- What you need to do: Return the data below unchanged, without images.

- Data provided:
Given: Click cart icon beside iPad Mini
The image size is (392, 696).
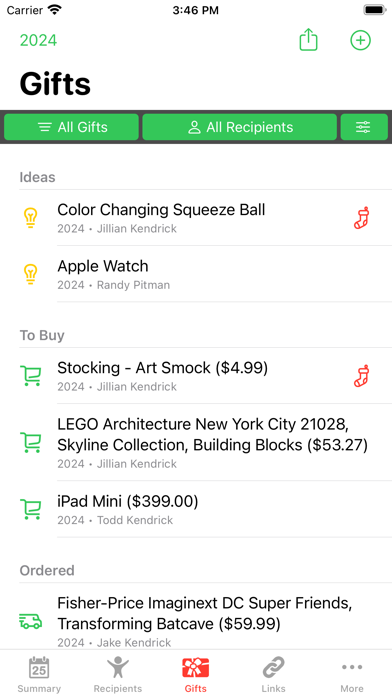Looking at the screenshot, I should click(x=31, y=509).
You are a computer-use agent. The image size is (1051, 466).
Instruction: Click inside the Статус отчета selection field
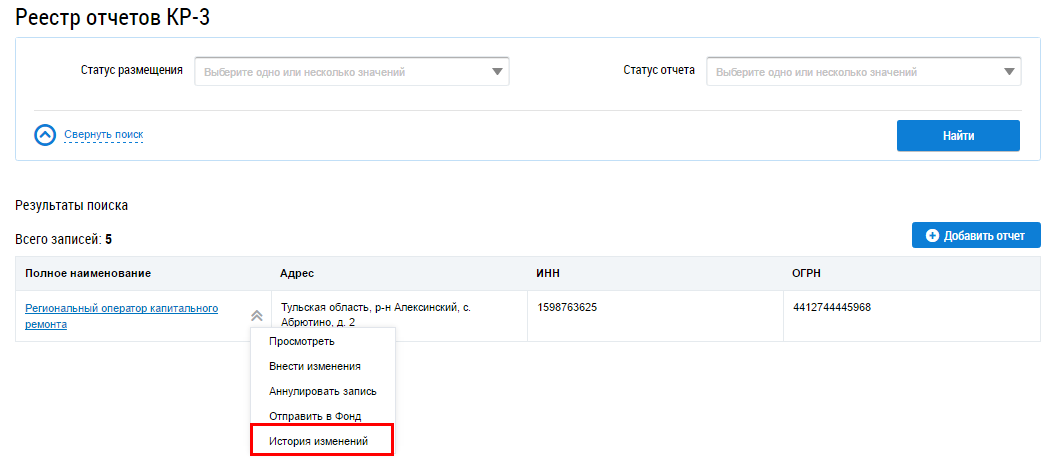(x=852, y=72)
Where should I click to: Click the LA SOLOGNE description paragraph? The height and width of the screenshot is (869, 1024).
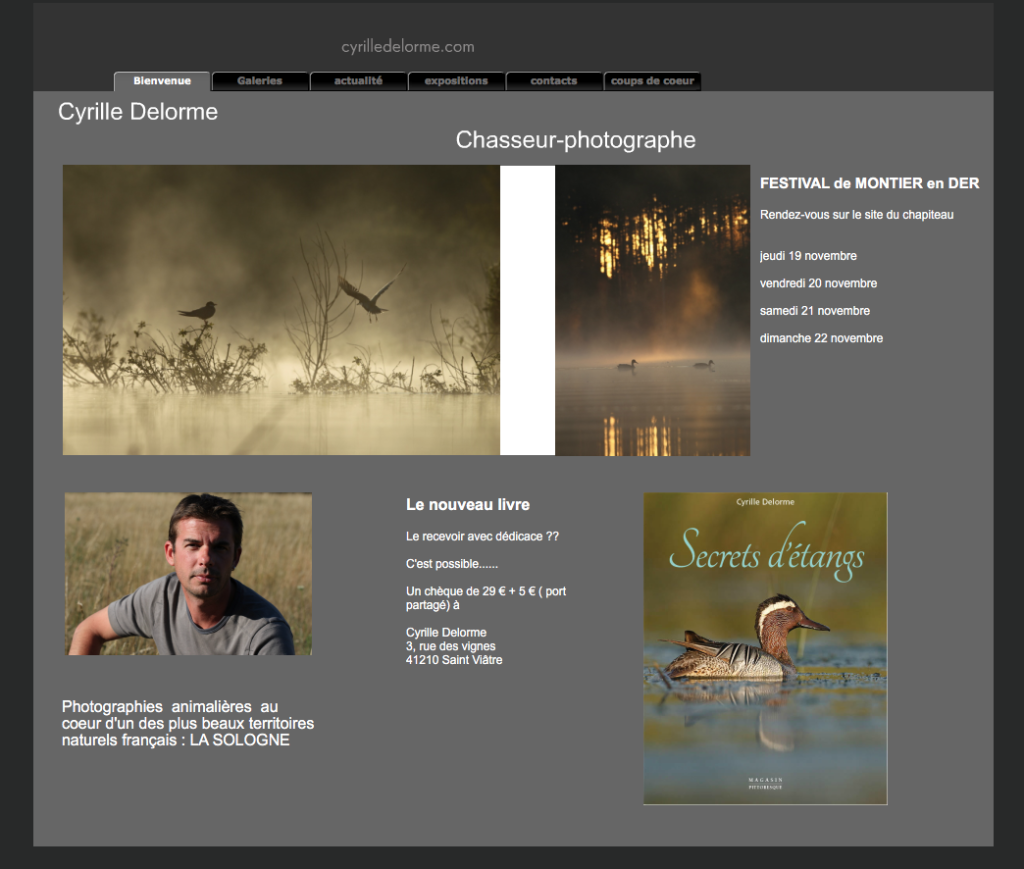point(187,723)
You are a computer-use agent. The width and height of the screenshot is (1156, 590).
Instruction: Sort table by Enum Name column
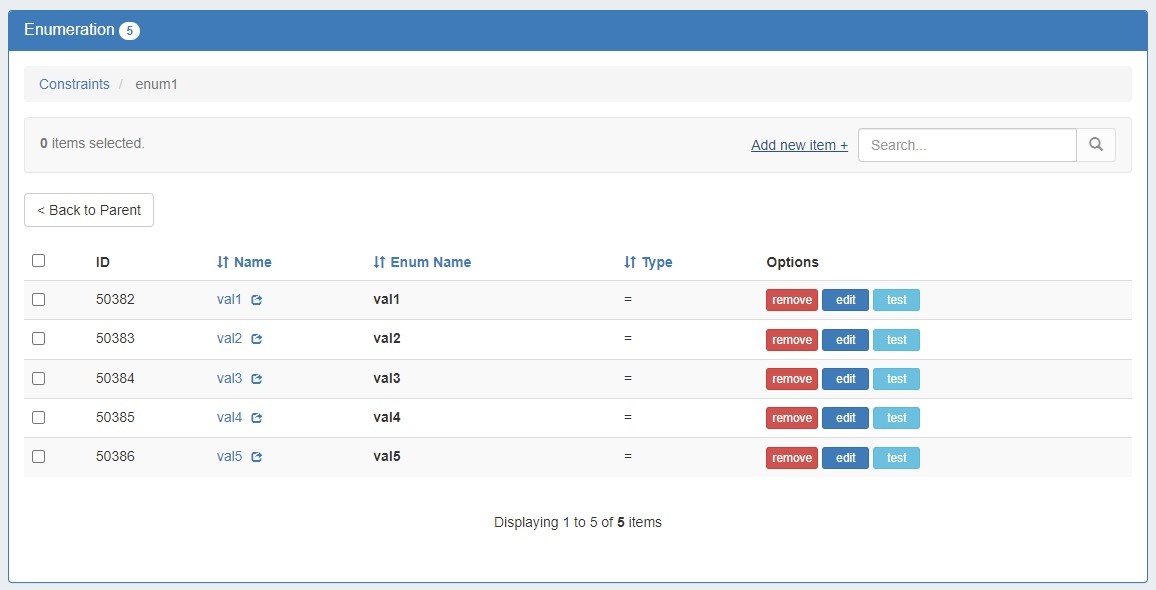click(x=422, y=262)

- Your solution:
Given: Click cart icon beside iPad Mini
The image size is (392, 696).
Looking at the screenshot, I should click(x=31, y=509).
You are a computer-use agent. The image size is (1051, 466).
Instruction: Click inside the Статус отчета selection field
(x=852, y=72)
Where should I click to: Click the LA SOLOGNE description paragraph? The height and width of the screenshot is (869, 1024).
point(187,723)
You are a computer-use agent. The width and height of the screenshot is (1156, 590).
Instruction: Sort table by Enum Name column
click(x=422, y=262)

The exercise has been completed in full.